И только лишь Одетта де Шамдивер, девушка не из самой знатной семьи, смела входить к безумцу. Она была его сиделкой – и его любовницей. Одетта даже имела от короля дочь, Маргариту Валуа, но, как ни странно, Изабеллу нимало не тревожило существование соперницы.
– Милая, – сказал однажды утром Людовик, который, стоя перед зеркалом, тщетно пытался справиться с застежками своего нового, сшитого по самой последней моде и потому на удивление короткого, едва доходившего до талии, плаща, – милая, почему бы вам не отправить эту наглую Одетту в монастырь? Я слышал, она хвалилась тем, что король не проживет без нее и дня.
Изабелла закинула руки за голову и сказала с улыбкой:
– А почему бы вам, Орлеан, не заточить вашего портного в темницу? Этот наряд вам решительно не к лицу. Он вас просто уродует. Конечно, ноги у вас длинные и стройные… и плащ позволяет их видеть… но зато плечи и грудь кажутся большими, как у горбуна…
– Если вы и дальше намерены столь же придирчиво меня рассматривать, – ответил Людовик, – то мне придется опять раздеваться, чтобы облегчить вам задачу. И я, – добавил он игриво, – не прочь вернуться в постель. – Но Изабелла замотала головой, и Орлеан вновь занялся непослушными застежками. – Что же до плаща, – проговорил он, – то нынче так носят. И если я прикажу наказать портного, обшивающего, кстати сказать, едва ли не весь двор, то люди подумают, будто я тупица, не умеющий порадеть о собственных интересах.

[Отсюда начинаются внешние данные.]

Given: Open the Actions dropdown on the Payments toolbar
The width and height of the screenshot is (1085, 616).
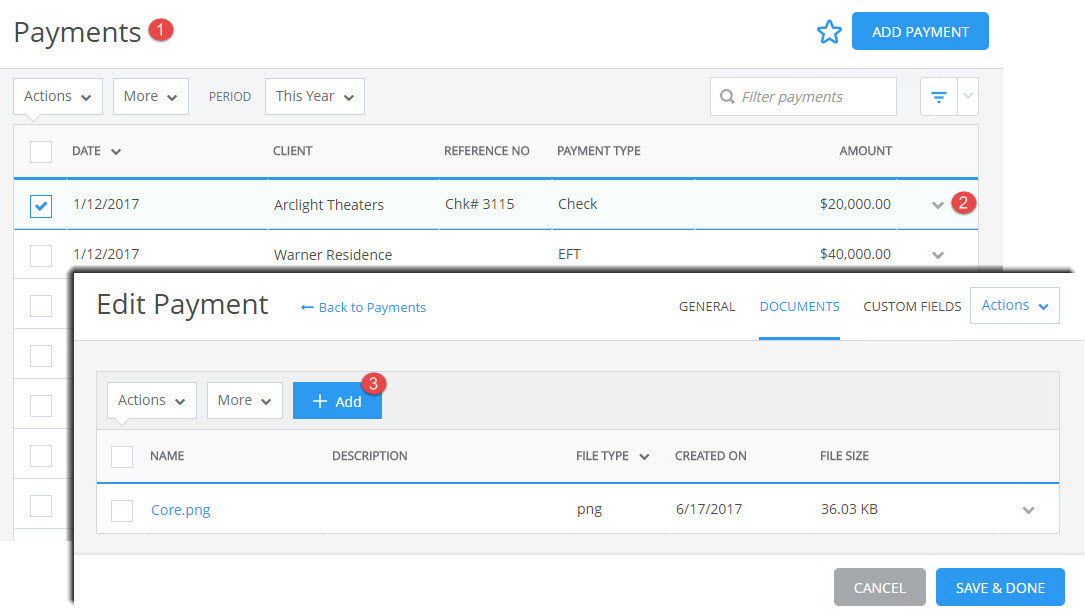Looking at the screenshot, I should pos(57,96).
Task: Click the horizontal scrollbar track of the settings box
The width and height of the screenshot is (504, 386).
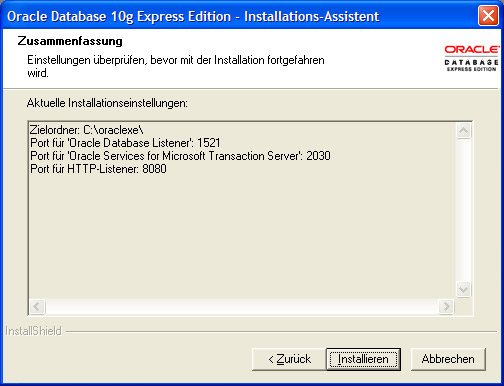Action: tap(242, 306)
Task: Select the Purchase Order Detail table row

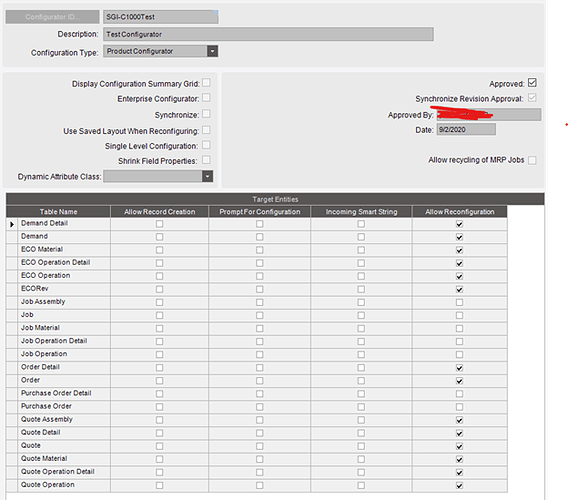Action: coord(256,393)
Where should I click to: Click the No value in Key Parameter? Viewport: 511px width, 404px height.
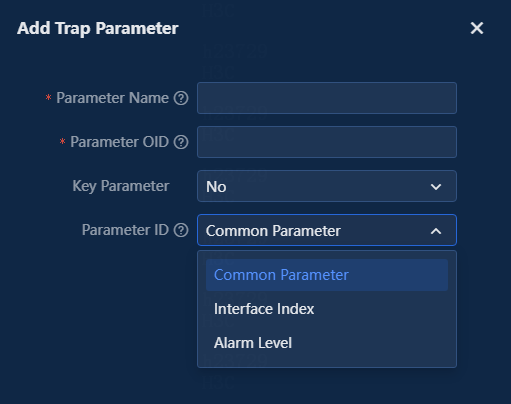[216, 187]
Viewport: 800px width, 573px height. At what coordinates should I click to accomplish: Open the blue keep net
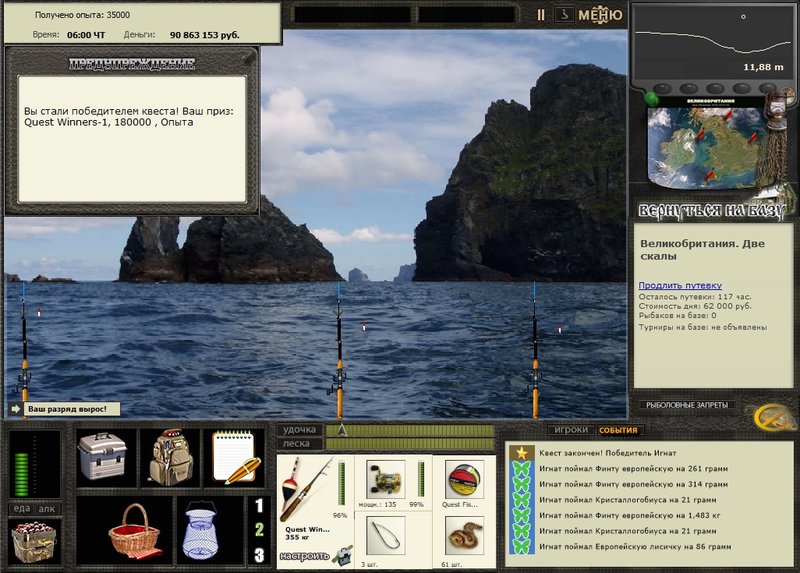point(202,531)
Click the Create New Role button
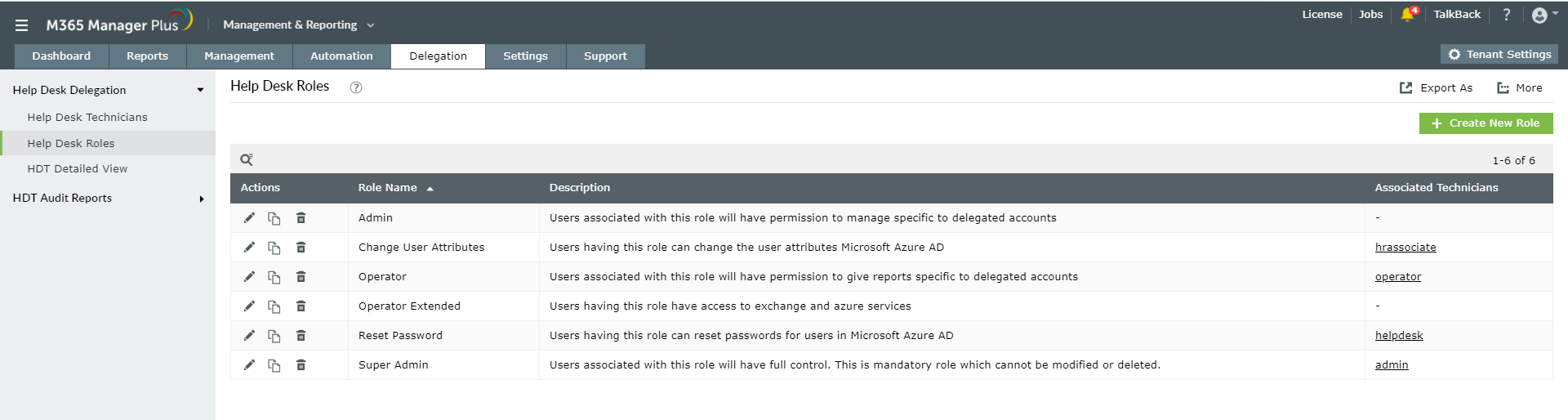This screenshot has width=1568, height=420. pyautogui.click(x=1486, y=123)
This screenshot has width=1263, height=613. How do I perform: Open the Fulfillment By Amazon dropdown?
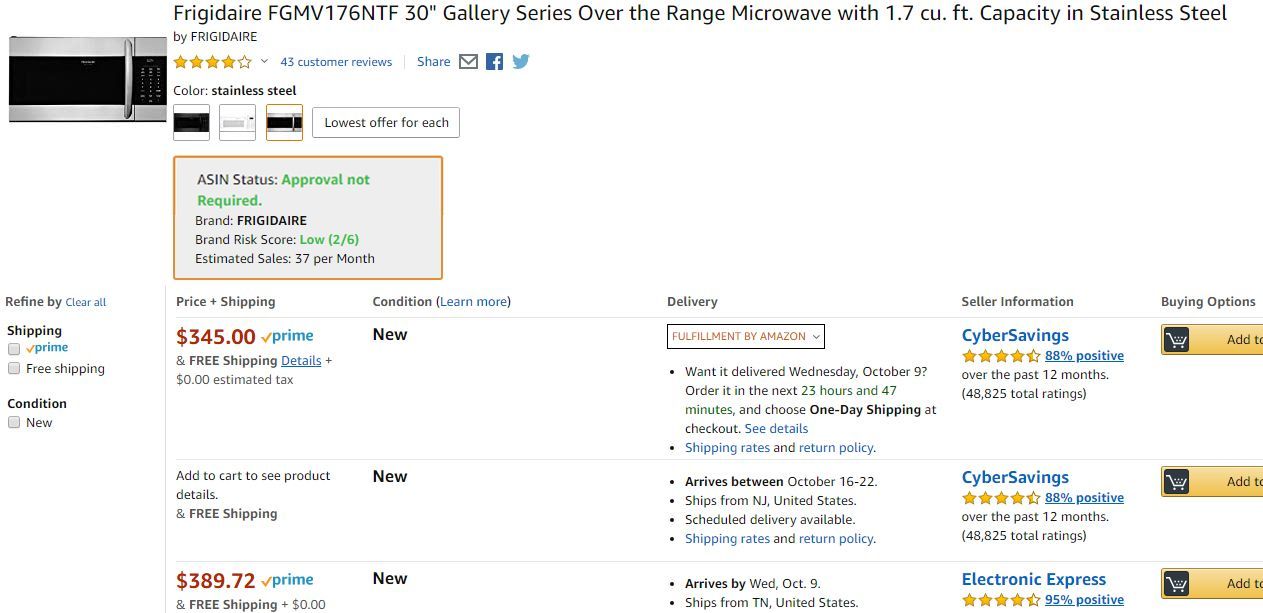(x=745, y=336)
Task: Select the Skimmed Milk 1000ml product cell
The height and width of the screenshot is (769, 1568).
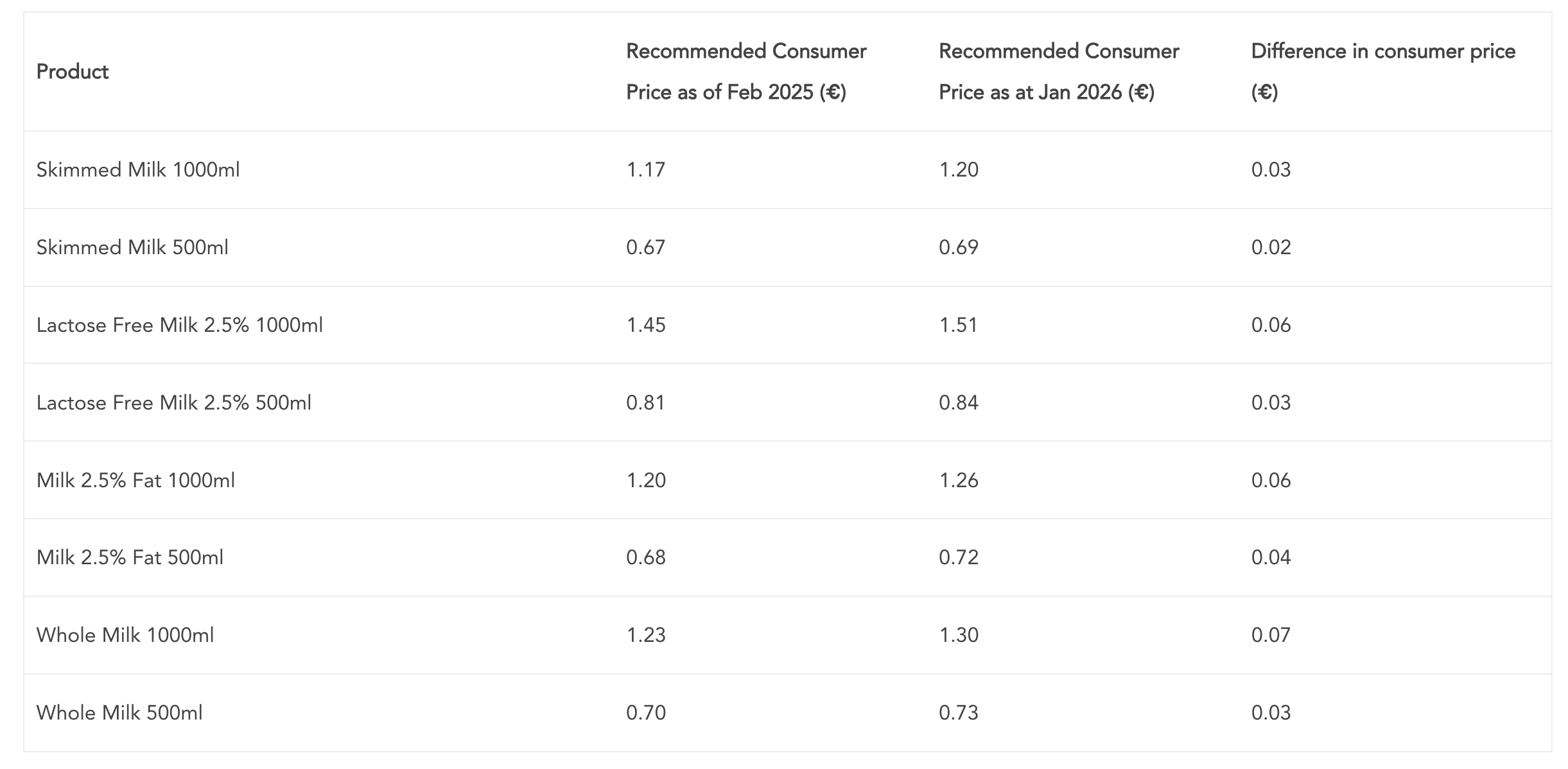Action: point(138,170)
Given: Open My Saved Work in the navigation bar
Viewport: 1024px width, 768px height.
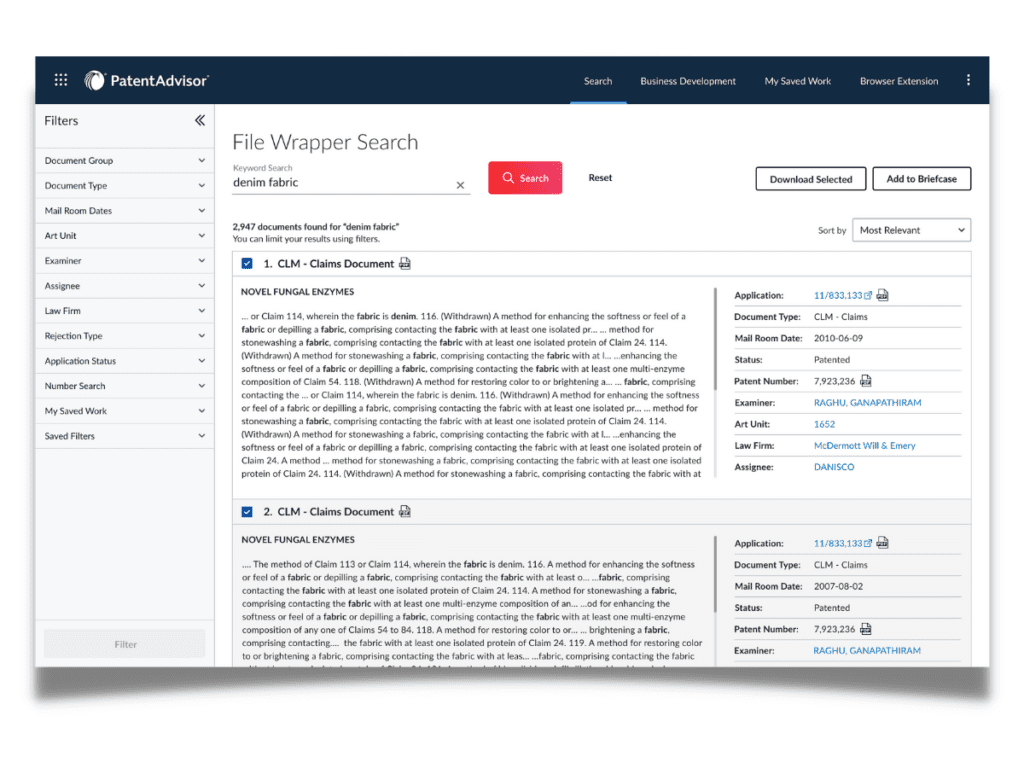Looking at the screenshot, I should click(x=797, y=81).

– Вот именно, – кивнула Изабелла. – Так же подумают и обо мне, если я велю разлучить короля с его любовницей. Все знают, что она заботится о больном, что в ее присутствии он смирен и кроток и что лекари в один голос твердят, будто Одетта – это незаменимое целебное снадобье для нашего бесценного Карла. А я – его жена и, значит, не могу сделать ничего такого, что могло бы ему навредить. И бог с ним с ребенком… Было бы странно, если бы они так ни одного и не нажили. Тем более это девочка… Слушайте, Людовик, – внезапно закончила королева, – а отчего бы вам не подойти ко мне да не наклониться пониже? Я сама застегну этот ваш плащ – иначе вы провозитесь с ним до второго пришествия…
Спустя несколько дней Изабелла, которая давно, с самого дня нового приступа болезни, не навещала мужа, решила зайти к нему в комнату и если не поговорить со страдальцем, то хотя бы взглянуть на него. Многие пытались убедить ее не делать этого, и Орлеан, разумеется, тоже присоединил свой голос к общему хору, однако королева проявила настойчивость и потребовала, чтобы перед ней открыли дверь мужниных покоев в Сен-Дени. Красавица испытывала сильный страх, почти ужас, она вовсе не хотела идти к Карлу, но – и в этом женщина не призналась никому, даже своему любовнику – ей приснился странный сон. Карл, нарядно одетый, в королевском венце, стоял в одиночестве посреди зеленого цветущего луга и, грустно улыбаясь, манил ее к себе. Изабелла проснулась в слезах, долго молилась в дворцовой часовне, а потом приказала проводить себя к мужу.